Information supplied:

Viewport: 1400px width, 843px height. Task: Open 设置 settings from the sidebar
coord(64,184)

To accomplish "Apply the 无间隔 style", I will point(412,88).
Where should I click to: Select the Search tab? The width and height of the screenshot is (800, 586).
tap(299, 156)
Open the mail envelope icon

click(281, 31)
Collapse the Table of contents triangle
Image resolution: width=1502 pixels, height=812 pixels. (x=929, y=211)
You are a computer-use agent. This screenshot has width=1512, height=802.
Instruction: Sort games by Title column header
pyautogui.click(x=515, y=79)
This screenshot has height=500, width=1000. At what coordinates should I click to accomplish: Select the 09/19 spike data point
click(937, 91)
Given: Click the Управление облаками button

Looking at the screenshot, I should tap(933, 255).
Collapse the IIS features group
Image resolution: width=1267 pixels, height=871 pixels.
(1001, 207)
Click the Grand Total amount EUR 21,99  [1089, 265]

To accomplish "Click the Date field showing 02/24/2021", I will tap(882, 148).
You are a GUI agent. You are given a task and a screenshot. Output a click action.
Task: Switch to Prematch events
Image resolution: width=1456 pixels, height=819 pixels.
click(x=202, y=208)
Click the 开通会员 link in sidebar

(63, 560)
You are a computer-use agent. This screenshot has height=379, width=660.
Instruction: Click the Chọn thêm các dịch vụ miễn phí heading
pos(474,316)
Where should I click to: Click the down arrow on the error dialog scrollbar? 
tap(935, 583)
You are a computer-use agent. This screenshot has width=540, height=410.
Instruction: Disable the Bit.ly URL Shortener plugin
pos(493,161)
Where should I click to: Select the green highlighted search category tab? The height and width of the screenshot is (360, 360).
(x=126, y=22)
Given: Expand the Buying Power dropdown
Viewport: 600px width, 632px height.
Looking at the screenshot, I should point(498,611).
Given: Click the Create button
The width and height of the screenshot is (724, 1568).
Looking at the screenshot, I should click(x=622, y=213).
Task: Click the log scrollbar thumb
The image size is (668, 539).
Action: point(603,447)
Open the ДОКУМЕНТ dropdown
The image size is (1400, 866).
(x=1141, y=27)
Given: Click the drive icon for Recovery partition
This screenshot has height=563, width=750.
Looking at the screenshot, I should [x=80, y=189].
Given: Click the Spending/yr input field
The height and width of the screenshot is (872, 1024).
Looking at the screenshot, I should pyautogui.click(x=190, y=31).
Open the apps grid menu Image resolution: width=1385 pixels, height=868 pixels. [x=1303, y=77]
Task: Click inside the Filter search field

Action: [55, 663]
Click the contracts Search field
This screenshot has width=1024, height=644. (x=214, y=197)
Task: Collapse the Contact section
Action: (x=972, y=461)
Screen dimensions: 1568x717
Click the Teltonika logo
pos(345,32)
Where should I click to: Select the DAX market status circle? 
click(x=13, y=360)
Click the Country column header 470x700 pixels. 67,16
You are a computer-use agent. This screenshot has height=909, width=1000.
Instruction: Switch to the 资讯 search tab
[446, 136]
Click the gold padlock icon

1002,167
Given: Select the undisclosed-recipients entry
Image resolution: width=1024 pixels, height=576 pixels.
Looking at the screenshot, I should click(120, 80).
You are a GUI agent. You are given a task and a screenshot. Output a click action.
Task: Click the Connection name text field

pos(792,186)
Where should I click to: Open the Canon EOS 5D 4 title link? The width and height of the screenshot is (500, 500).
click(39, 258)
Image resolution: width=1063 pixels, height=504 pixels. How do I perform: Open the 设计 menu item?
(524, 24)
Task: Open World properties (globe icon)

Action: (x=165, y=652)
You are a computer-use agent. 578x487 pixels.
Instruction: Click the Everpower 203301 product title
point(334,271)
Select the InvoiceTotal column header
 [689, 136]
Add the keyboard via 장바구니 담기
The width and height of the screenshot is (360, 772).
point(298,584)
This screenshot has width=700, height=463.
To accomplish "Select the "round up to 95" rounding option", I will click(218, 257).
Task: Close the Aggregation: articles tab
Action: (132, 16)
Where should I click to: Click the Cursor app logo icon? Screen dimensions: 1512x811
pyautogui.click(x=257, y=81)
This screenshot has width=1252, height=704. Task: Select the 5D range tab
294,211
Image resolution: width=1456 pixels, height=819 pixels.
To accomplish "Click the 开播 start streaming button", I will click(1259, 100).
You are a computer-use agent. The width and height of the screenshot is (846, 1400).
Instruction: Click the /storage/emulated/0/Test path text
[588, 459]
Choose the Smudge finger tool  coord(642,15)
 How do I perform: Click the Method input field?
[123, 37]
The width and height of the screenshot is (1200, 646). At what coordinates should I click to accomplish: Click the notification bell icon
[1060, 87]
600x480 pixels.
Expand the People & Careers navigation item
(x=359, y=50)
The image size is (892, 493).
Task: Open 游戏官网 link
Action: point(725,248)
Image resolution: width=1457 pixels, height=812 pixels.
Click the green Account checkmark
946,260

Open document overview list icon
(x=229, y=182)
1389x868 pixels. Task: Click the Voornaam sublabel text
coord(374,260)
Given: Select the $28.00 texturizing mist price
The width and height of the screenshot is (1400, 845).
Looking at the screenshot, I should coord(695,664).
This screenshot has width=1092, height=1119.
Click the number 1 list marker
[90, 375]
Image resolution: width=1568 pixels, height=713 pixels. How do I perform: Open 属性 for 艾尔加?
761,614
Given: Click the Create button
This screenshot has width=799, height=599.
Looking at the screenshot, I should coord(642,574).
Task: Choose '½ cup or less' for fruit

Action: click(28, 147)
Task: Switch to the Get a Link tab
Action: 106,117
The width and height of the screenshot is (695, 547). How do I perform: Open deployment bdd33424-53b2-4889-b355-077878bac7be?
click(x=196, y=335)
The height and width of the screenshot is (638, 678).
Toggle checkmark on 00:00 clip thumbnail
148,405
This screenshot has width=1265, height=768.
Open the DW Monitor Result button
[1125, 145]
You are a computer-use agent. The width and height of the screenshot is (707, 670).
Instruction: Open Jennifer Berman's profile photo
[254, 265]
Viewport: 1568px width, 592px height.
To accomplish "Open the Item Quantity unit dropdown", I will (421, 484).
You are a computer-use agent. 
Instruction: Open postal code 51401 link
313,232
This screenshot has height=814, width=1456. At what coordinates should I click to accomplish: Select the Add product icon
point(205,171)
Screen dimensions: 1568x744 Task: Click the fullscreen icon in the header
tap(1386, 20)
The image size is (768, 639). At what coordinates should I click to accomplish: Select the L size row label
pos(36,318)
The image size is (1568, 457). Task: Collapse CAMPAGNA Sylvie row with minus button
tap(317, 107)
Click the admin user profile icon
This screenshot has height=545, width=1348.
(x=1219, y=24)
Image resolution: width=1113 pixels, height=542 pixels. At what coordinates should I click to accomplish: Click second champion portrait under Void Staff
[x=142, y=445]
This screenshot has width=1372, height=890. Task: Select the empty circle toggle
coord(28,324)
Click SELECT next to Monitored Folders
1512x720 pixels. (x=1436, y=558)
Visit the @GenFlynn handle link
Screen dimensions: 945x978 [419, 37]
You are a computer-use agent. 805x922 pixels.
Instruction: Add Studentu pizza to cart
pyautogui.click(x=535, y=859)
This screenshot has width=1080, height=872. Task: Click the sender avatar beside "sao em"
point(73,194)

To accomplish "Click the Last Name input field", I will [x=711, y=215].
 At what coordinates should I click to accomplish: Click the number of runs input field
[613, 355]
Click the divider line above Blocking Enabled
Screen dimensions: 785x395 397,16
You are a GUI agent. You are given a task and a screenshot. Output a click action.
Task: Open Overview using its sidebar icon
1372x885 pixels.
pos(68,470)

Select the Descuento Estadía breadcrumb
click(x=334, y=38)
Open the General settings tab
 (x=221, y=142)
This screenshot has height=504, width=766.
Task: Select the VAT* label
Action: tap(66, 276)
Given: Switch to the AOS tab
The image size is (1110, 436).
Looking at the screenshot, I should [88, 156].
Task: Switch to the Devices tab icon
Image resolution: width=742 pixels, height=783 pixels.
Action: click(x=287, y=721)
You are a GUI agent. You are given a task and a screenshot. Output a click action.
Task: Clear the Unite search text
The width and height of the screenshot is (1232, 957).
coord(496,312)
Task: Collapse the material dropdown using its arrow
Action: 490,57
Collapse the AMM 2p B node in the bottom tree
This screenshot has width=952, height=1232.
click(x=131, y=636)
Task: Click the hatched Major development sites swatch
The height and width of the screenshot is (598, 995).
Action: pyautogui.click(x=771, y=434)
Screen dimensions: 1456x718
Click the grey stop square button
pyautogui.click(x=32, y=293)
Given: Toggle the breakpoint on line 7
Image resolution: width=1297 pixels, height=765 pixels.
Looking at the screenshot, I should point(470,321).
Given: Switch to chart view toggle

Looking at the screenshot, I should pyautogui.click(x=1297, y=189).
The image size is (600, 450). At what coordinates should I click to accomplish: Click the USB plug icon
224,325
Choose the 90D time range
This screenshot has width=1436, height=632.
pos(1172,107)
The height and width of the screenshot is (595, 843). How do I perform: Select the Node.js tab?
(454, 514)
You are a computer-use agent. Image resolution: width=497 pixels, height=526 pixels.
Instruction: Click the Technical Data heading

Direction:
Retype the records from the line with "600x480 pixels." up to and including the line with "Looking at the screenshot, I should coord(642,574).".

Result of the exercise:
600x480 pixels.
Expand the People & Careers navigation item
(x=359, y=50)
The image size is (892, 493).
Task: Open 游戏官网 link
Action: point(725,248)
Image resolution: width=1457 pixels, height=812 pixels.
Click the green Account checkmark
946,260

Open document overview list icon
(x=229, y=182)
1389x868 pixels. Task: Click the Voornaam sublabel text
coord(374,260)
Given: Select the $28.00 texturizing mist price
The width and height of the screenshot is (1400, 845).
Looking at the screenshot, I should coord(695,664).
This screenshot has width=1092, height=1119.
Click the number 1 list marker
[90, 375]
Image resolution: width=1568 pixels, height=713 pixels. How do I perform: Open 属性 for 艾尔加?
761,614
Given: Click the Create button
This screenshot has width=799, height=599.
Looking at the screenshot, I should coord(642,574).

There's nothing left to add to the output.